The army got some new equipment out of Vietnam. Night vision devices and remote sensors were two. And helicopter technology advanced even faster than the army had hoped. But this came at the expense of the larger number of army units that did not go to Vietnam. Today, entire units are sent over to Iraq and Afghanistan. During the 1960s, units were sent to Vietnam, and kept there for years, as the troops were replaced piecemeal. The current situation is very different, with entire units being sent overseas, and then replaced as a unit. One new angle to this unit replacement approach is that units often leave most of their major equipment behind, especially when they are being replaced by a unit of the same type. But one bad side effect of the Vietnam era has survived. Back then, and now, units not headed for a combat zone often lost some essential equipment so that those in harms way were as well equipped as possible. This process also included taking people as well. As a result, during the 1960s, units not in Vietnam were often understrength in terms of troops and equipment. This hurt the readiness (for combat) of these units, and hampered their training as well. This time around, with most army units either in Iraq, just back from Iraq, or getting ready to go to Iraq, no one is really getting shortchanged. The rule remains the same; everything must be done to make sure units headed for a combat zone have all their equipment, and training.
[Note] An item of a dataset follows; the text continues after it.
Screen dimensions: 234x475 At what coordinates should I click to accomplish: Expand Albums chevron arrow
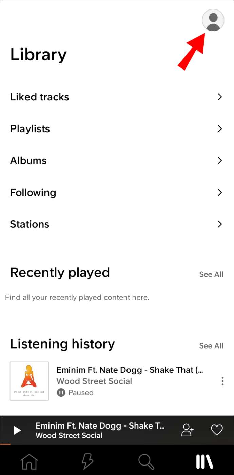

Another lesson the army learned, and applied, was not to lose the combat experience gained. After the Vietnam war was over, the army shrank, losing over a third of its strength. Worse yet, many of the World War II and Korea war veterans reached twenty years of service during the 1960s and early 1970s, and many retired. At the same time, the draft was ended, cutting off a supply of high quality troops. The first few years worth of volunteers were not nearly as good. Through the 1970s, the army had a rough time with discipline and training. These were seen as a very dark period. Many current generals entered the army at that time, and dont want it to happen again. Apparently, a lot of the moves made by the army leadership are to insure that it doesnt.
During the 1960s, the U.S. Army lost a decade of procurement and development of new weapons and equipment in order to pay for the Vietnam war. It wasnt until the 1980s that the army recovered. Determined not to make the same mistake twice, the army is including, in the budget for war on terror operations, money for its transformation projects. The army was just getting started with a similar transformation in the early 1960s, when it was sidetracked to send, over a decade, several million troops to Vietnam (hundreds of thousands of them more than once.) Back then, the new technologies were a new generation of helicopters (especially the UH-1 Huey), new weapons and equipment for the infantry and new tactics. A new tank was in development, as were many other weapons and radical electronic gadgets.